» **Goal of the exercise**:
For each line below that contains the word "agent", return that line.

» **The input**:
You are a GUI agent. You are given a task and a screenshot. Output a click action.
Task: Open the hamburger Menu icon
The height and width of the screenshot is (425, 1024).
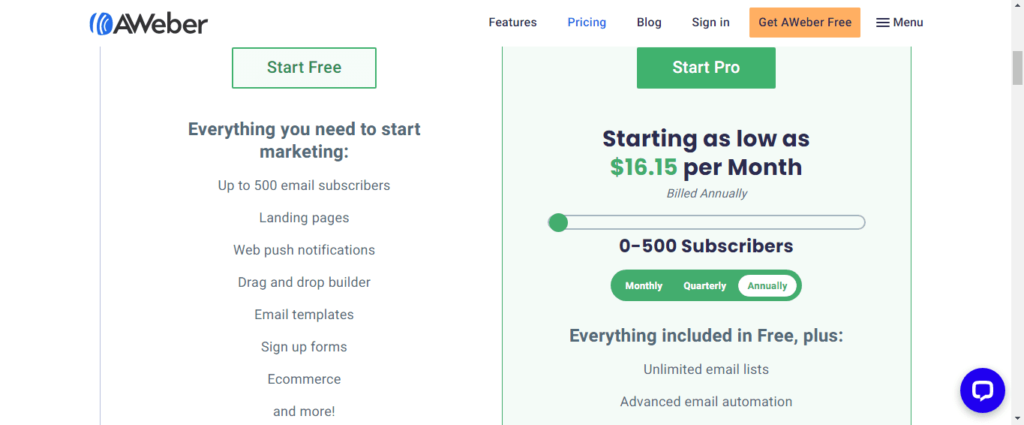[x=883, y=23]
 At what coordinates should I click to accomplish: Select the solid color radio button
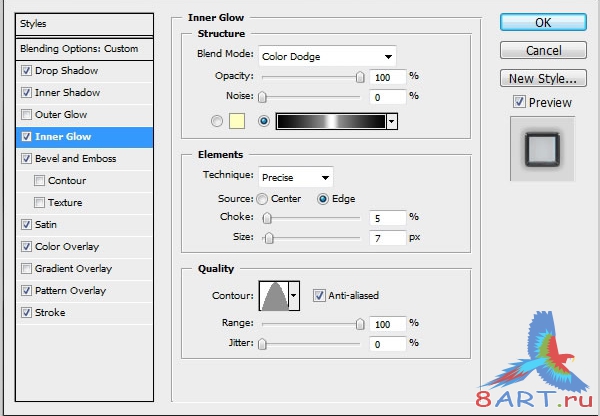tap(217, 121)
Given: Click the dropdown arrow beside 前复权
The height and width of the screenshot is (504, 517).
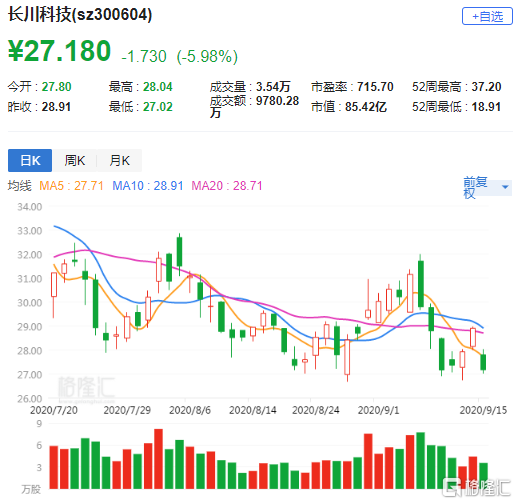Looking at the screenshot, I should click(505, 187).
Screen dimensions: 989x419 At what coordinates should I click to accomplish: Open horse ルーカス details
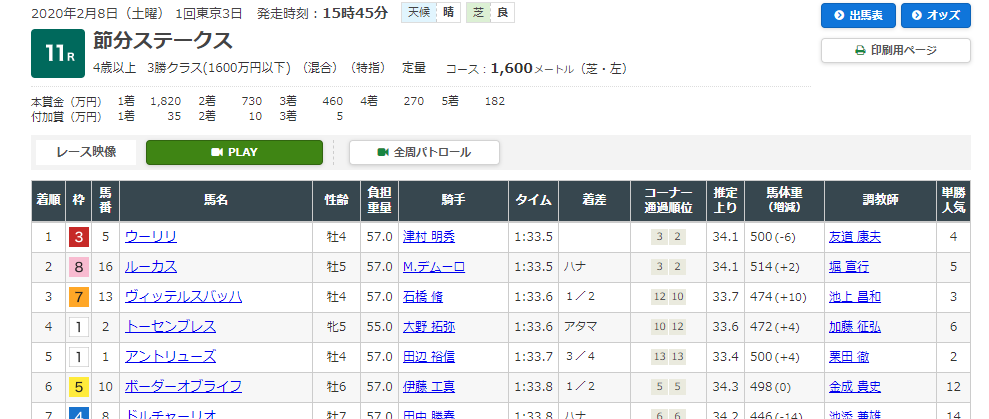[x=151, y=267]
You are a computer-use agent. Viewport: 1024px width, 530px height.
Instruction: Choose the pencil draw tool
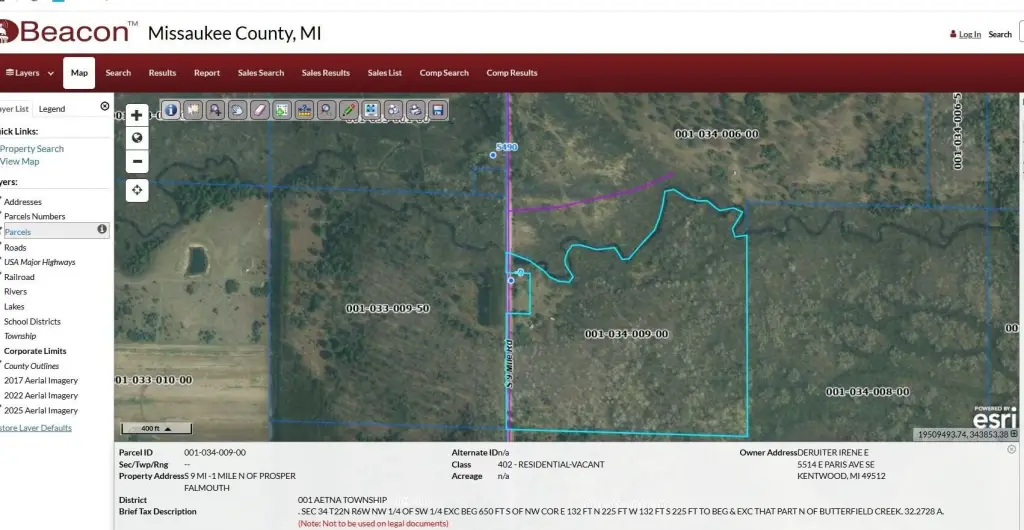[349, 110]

* * *

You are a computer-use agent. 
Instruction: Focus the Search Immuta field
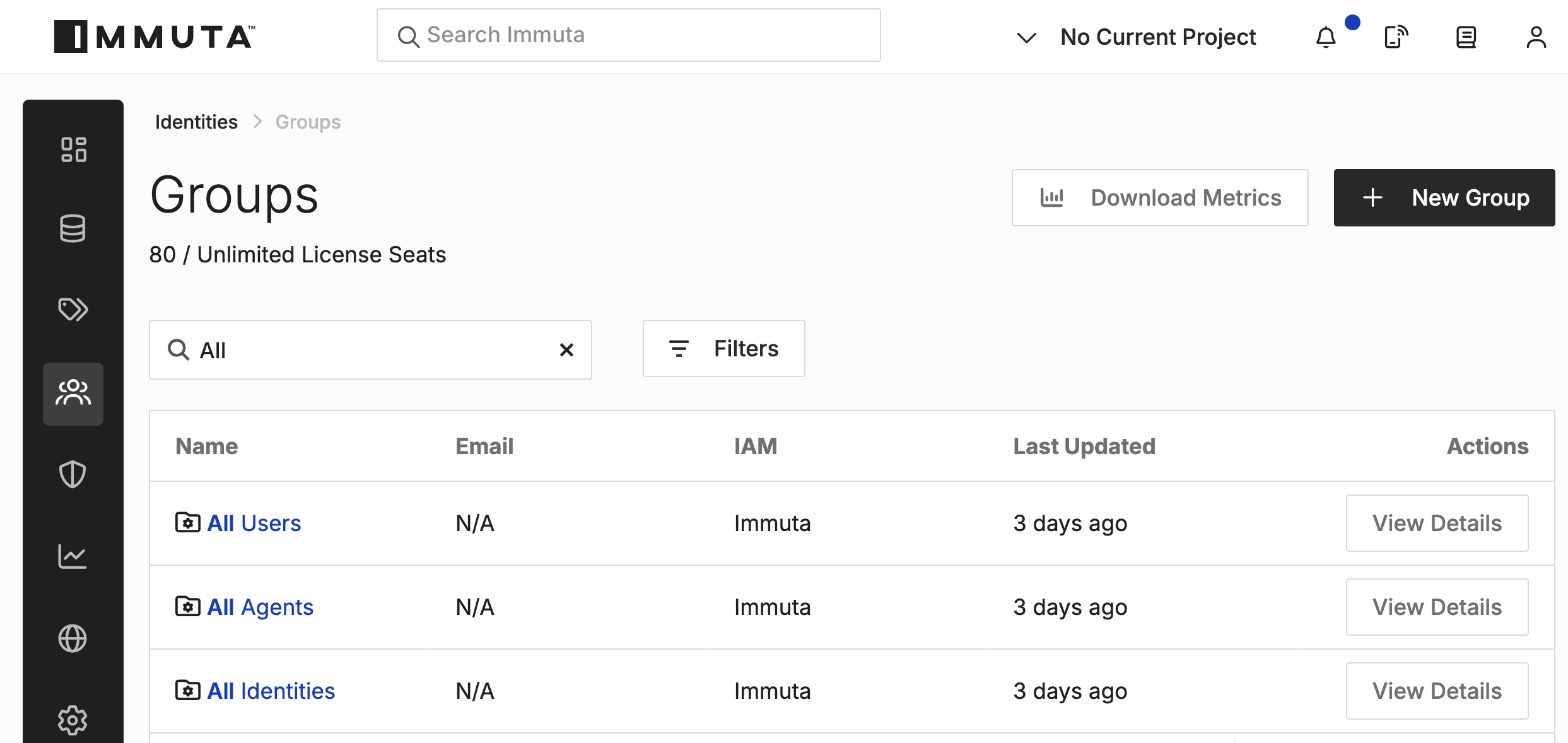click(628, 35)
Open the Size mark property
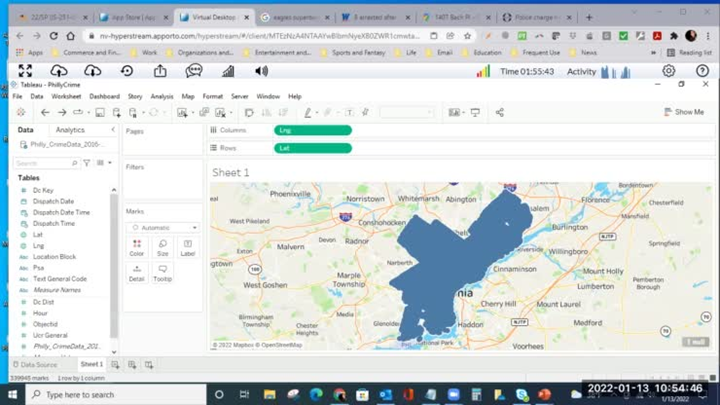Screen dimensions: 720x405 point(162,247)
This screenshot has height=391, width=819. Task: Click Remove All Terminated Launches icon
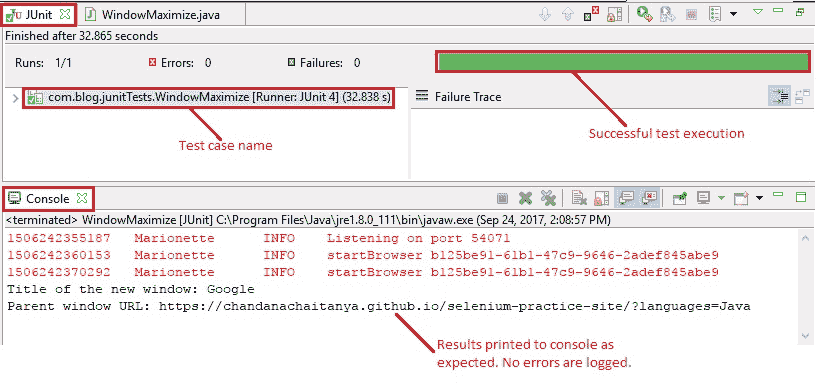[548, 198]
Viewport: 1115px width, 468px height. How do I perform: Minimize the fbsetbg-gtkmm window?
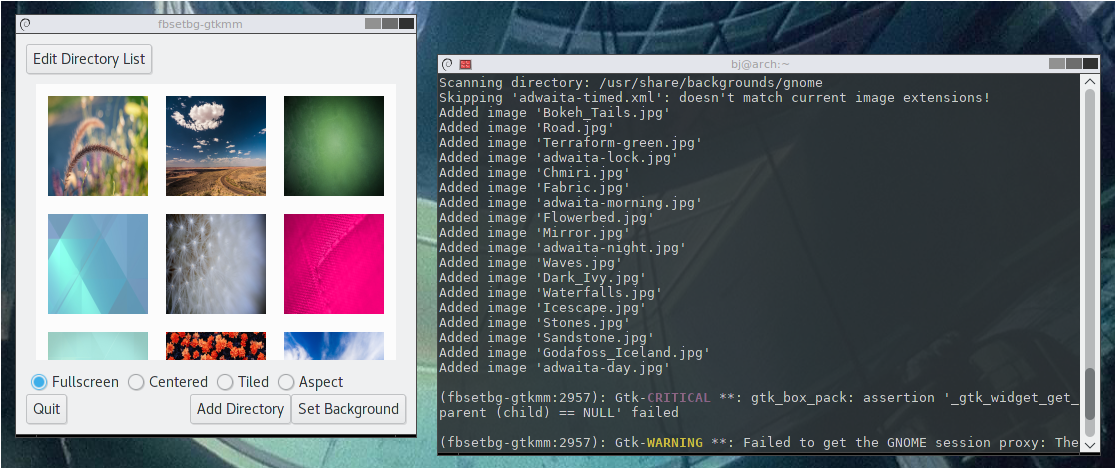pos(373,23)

» **Result for this exercise**:
You are a GUI agent. You are given a task and a screenshot. Output a click action.
You are a computer-use agent. Viewport: 1024px width, 530px height.
You are a computer-use agent. 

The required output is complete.